Rows from a dataset
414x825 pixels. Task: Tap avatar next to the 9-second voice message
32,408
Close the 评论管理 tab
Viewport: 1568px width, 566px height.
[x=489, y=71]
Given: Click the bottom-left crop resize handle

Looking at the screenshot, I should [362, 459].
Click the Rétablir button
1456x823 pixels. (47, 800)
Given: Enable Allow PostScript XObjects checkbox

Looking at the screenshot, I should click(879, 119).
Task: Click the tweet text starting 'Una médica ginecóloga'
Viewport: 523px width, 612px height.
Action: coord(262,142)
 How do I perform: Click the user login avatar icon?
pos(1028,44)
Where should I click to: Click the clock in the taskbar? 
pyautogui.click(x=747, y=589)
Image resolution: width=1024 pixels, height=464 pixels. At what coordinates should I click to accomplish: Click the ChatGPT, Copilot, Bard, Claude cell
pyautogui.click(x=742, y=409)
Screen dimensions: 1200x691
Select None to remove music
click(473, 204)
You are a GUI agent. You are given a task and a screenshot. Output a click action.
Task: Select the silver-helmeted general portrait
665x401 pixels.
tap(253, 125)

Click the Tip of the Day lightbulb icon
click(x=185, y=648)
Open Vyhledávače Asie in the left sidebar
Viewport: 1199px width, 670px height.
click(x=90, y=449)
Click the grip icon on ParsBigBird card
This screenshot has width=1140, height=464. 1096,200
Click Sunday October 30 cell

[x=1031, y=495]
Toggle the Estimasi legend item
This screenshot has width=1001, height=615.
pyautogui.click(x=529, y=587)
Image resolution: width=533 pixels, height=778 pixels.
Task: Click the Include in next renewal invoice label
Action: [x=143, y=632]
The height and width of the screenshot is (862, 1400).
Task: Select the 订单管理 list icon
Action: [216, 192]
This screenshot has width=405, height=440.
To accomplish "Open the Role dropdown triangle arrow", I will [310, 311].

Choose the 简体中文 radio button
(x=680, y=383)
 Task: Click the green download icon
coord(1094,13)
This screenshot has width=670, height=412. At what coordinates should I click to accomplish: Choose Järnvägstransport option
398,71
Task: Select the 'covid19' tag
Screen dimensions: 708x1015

Directions. Turn every line of the items above into a numbered list, omitting the blank lines.

Answer to the task.
1. 414x825 pixels. Task: Tap avatar next to the 9-second voice message
2. 32,408
3. Close the 评论管理 tab
4. Viewport: 1568px width, 566px height.
5. [x=489, y=71]
6. Given: Click the bottom-left crop resize handle
7. Looking at the screenshot, I should [362, 459].
8. Click the Rétablir button
9. 1456x823 pixels. (47, 800)
10. Given: Enable Allow PostScript XObjects checkbox
11. Looking at the screenshot, I should click(879, 119).
12. Task: Click the tweet text starting 'Una médica ginecóloga'
13. Viewport: 523px width, 612px height.
14. Action: coord(262,142)
15.  How do I perform: Click the user login avatar icon?
16. pos(1028,44)
17. Where should I click to: Click the clock in the taskbar? 
18. pyautogui.click(x=747, y=589)
19. Image resolution: width=1024 pixels, height=464 pixels. At what coordinates should I click to accomplish: Click the ChatGPT, Copilot, Bard, Claude cell
20. pyautogui.click(x=742, y=409)
21. Screen dimensions: 1200x691
22. Select None to remove music
23. click(473, 204)
24. You are a GUI agent. You are given a task and a screenshot. Output a click action.
25. Task: Select the silver-helmeted general portrait
26. 665x401 pixels.
27. tap(253, 125)
28. Click the Tip of the Day lightbulb icon
29. click(x=185, y=648)
30. Open Vyhledávače Asie in the left sidebar
31. Viewport: 1199px width, 670px height.
32. click(x=90, y=449)
33. Click the grip icon on ParsBigBird card
34. This screenshot has width=1140, height=464. 1096,200
35. Click Sunday October 30 cell
36. [x=1031, y=495]
37. Toggle the Estimasi legend item
38. This screenshot has width=1001, height=615.
39. pyautogui.click(x=529, y=587)
40. Image resolution: width=533 pixels, height=778 pixels.
41. Task: Click the Include in next renewal invoice label
42. Action: [x=143, y=632]
43. The height and width of the screenshot is (862, 1400).
44. Task: Select the 订单管理 list icon
45. Action: [216, 192]
46. This screenshot has width=405, height=440.
47. To accomplish "Open the Role dropdown triangle arrow", I will [310, 311].
48. Choose the 简体中文 radio button
49. (x=680, y=383)
50.  Task: Click the green download icon
51. coord(1094,13)
52. This screenshot has width=670, height=412. At what coordinates should I click to accomplish: Choose Järnvägstransport option
53. 398,71
54. Task: Select the 'covid19' tag
55. Screen dimensions: 708x1015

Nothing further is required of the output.